On l’a dit, la méningite est peu contagieuse mais dangereuse. Seuls des contacts répétés avec un proche peuvent aboutir à une transmission de la bactérie. En cas d’infection à méningocoques, il faut vous signaler aux autorités de santé afin d’être pris en charge rapidement. La procédure pourra être différente selon le type de méningite détecté. Dans le cas des trois morts de Nice, une quarantaine de personnes de l’entourage des deux beaux-frères, vraisemblablement touchés par un méningocoque de type C, ont été vaccinées. Dans le 3e cas, un méningocoque B isolé, les proches du jeune homme ont tous été traités préventivement par antibiotiques puisqu’il n’existe pas de vaccin.

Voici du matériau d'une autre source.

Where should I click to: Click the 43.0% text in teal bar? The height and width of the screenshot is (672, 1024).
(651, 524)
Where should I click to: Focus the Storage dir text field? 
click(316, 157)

Méningocoque Neisseria meningitidis
Méningocoque Neisseria meningitidis

Doit-on craindre une épidémie ? 

Non, et l’Agence régionale de santé est claire sur ce point : « Ce genre de convergence des cas n’est pas fréquente, mais il ne s’agit pas d’une épidémie », indique l’ARS dans un communiqué. La situation à Nice n’est pas exceptionnelle : les méningites, comme la grippe, sont des maladies saisonnières plus fréquentes en hiver, et chaque année on découvre une dizaine de cas de contaminations au sein d’une même famille, qui peuvent avoir des conséquences dramatiques.

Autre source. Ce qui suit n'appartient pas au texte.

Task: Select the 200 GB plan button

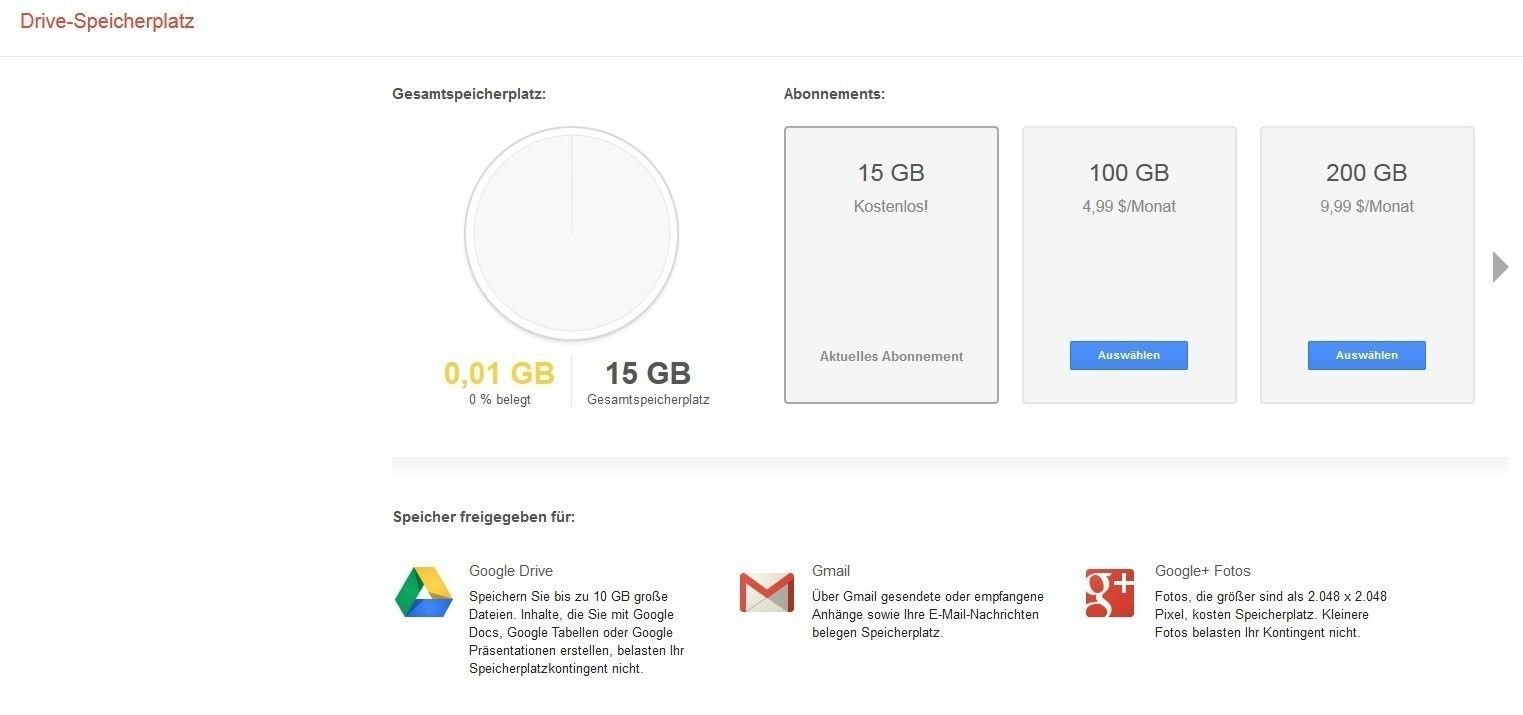Action: [1367, 355]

Environ 700 cas par an sont recensés dans l’Hexagone, pour une mortalité de 20 à 30 personnes. En réalité, la mortalité en France a considérablement baissé depuis la mise au point, à la fin du XXe siècle, du vaccin contre l’haemophilius.

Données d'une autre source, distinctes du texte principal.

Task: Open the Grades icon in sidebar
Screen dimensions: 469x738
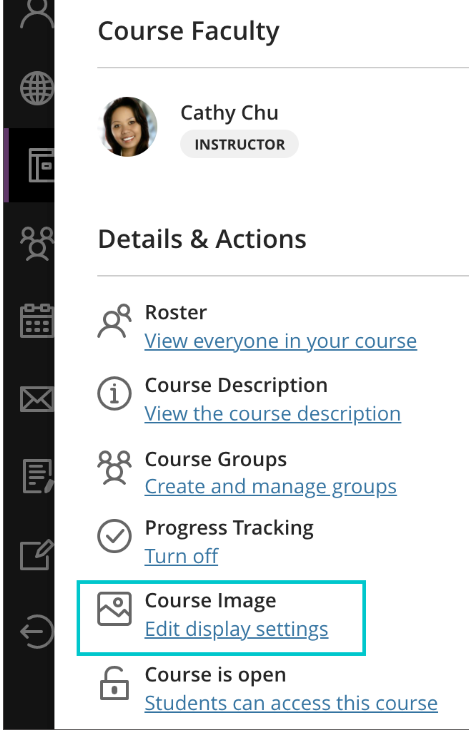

Dans le monde, on estime qu’il existe chaque année 1,2 million de cas de méningites bactériennes, et sur les 135 000 cas  mortels, 50 000 environ sont dû à un méningocoque, le seul capable de provoquer des épidémies. Ces dernières sont la plupart du temps concentrées sur le continent africain (il y a une grande épidémie tous les sept à 14 ans). Avant d’effectuer un voyage, il est donc recommandé de se renseigner sur les risques et de se faire vacciner en cas de séjour prolongé, en période sèche et en zone d’épidémie.